LifeScript
LifeScript

Reputation: 1114

What's the strategy of storing User info in ASP.NET MVC4

Now I'm reading a book and in the book it says:

"Both Session State and Application state are used for storing a small amount of insecure global information that does not change frequently"

Based on that I have five questions:

  1. In MVC4 we can access session by HttpContext.Session, what's the difference between this and HttpContext.Current.Session?

  2. What's application status used for?

  3. What's the practical difference between Session and Application state?

  4. For which user info we cannot store in session but only store in server database?

  5. Many many browser side cookies have been disabled, does that mean cookie are no longer in use when developing web application?

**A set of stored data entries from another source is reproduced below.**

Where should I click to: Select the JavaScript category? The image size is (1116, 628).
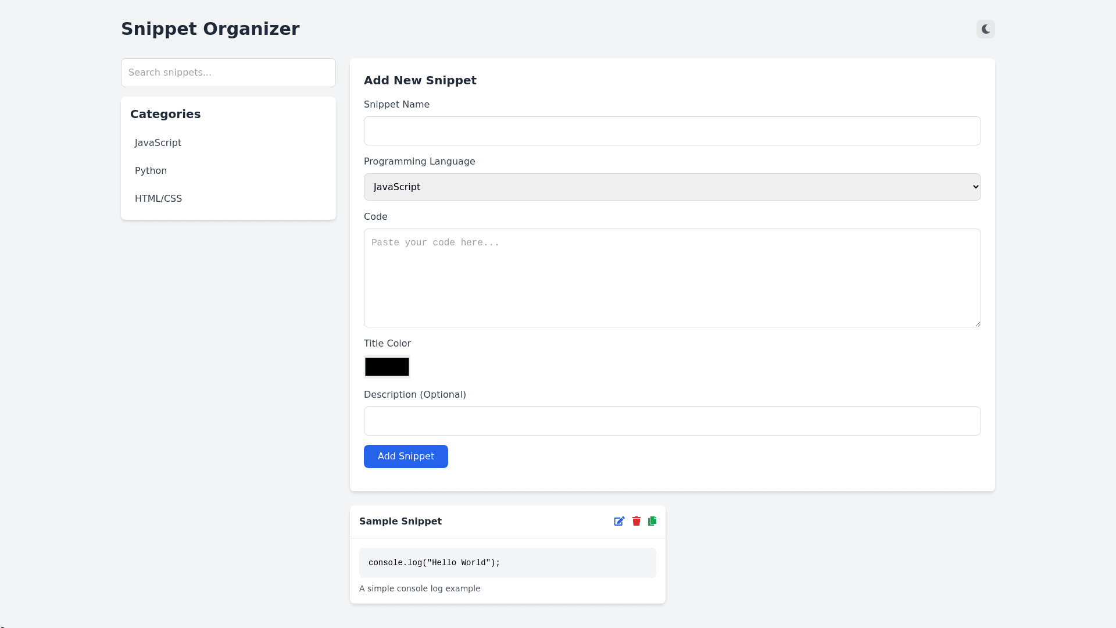(x=158, y=143)
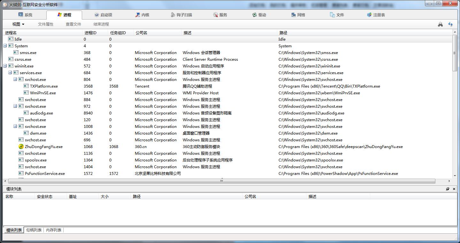The width and height of the screenshot is (460, 243).
Task: Collapse the System process tree node
Action: pyautogui.click(x=5, y=46)
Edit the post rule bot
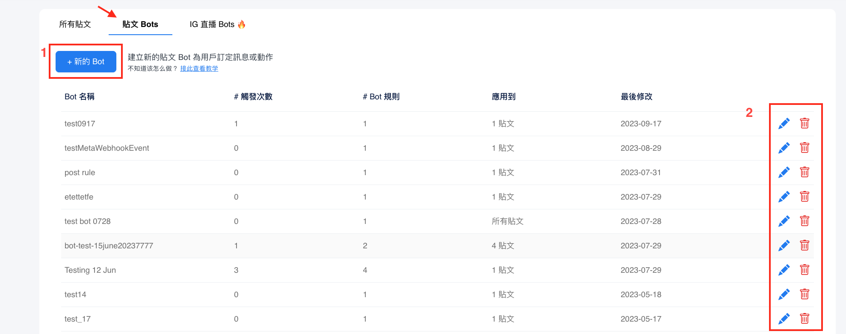Viewport: 846px width, 334px height. point(784,173)
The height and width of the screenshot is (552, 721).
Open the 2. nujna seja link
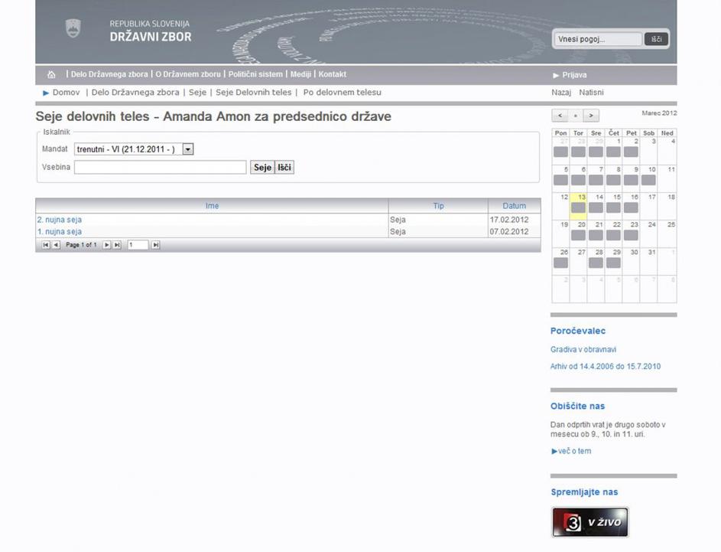[x=60, y=220]

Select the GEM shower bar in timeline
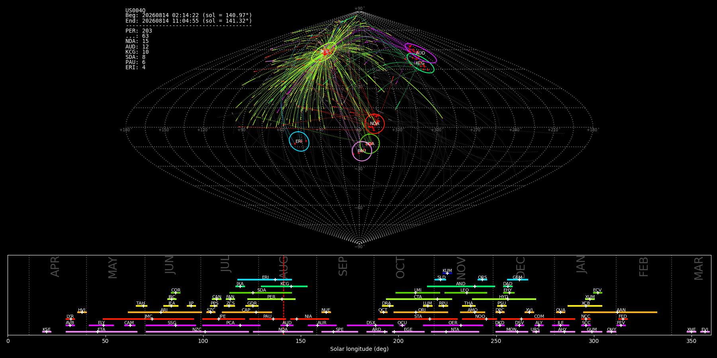click(x=517, y=280)
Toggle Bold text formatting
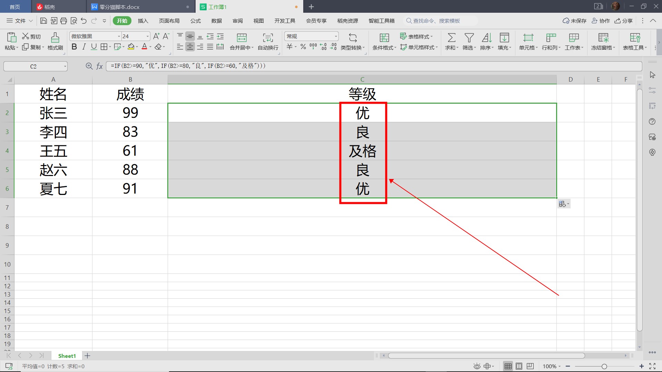Image resolution: width=662 pixels, height=372 pixels. pyautogui.click(x=74, y=47)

I hope this is not only helpful to me but also will help others who see this

Any suggestion are welcomed!

Upvotes: 3

Views: 1832

Answers (2)

juhan_h
juhan_h

Reputation: 4021

  1. They both point to the same object.
  2. ApplicationState if for sharing data between different Session objects which are tied to a concrete user session
  3. I stated the main difference under the previous point. To elaborate: objects stored in Session are only accesible to requests that are run under that session (they have session cookie or identification string in url). Objects stored in Application, on the other hand, are available everywhere (for instance in global.asax) and are not dependent on current user.
  4. It depends on your paranoia level. I would not store credit card information or social security number or passwords in an unencrypted format in Session. On the other hand I would not store them unencrypted on the database as well. SessionState can, by the way, be configured to reside in database and thus be shared between different machines.
  5. ASP.NET functions better with cookies. There are ways of making it work without cookies, but it will involve a lot of work.

Upvotes: 2

Andy T
Andy T

Reputation: 9901

  1. There is no difference. Use HttpContext.Current.Session when you are not on a view.

  2. For storing application-wide information that applies to all users. There is only one at a time and the values are the same for all users.

  3. Sessions are at a user level. Application is system-wide. If you need to keep information specific to a user, use session. If the value will be the same for all users, use Application.